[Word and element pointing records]
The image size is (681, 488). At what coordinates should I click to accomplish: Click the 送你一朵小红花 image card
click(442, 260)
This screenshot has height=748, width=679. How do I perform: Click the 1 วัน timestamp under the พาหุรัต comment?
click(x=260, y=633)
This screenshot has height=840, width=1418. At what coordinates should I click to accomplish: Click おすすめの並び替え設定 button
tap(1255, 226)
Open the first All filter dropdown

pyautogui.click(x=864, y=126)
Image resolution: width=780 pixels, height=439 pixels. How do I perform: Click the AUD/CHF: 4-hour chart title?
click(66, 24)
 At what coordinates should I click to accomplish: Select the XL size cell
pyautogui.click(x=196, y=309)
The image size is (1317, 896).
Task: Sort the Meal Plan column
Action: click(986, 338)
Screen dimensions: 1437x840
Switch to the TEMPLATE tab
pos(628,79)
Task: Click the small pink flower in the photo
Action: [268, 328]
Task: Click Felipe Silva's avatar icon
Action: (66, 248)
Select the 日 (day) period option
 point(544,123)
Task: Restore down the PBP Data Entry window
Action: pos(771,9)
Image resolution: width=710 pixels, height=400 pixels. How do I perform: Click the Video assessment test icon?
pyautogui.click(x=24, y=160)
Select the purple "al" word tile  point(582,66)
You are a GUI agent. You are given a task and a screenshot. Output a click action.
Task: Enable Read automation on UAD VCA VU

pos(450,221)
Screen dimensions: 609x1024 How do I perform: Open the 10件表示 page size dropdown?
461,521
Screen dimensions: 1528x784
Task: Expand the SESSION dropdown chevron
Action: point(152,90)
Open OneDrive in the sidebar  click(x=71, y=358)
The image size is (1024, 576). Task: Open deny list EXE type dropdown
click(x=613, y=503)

* **Task to carry out**
Copy each line in the records above that contains the string "width", with case counting.

* **Answer to the problem**
This screenshot has height=748, width=679. How do I perform: Click the 1 วัน timestamp under the พาหุรัต comment?
This screenshot has height=840, width=1418. At what coordinates should I click to accomplish: Click おすすめの並び替え設定 button
Image resolution: width=780 pixels, height=439 pixels. How do I perform: Click the AUD/CHF: 4-hour chart title?
Image resolution: width=710 pixels, height=400 pixels. How do I perform: Click the Video assessment test icon?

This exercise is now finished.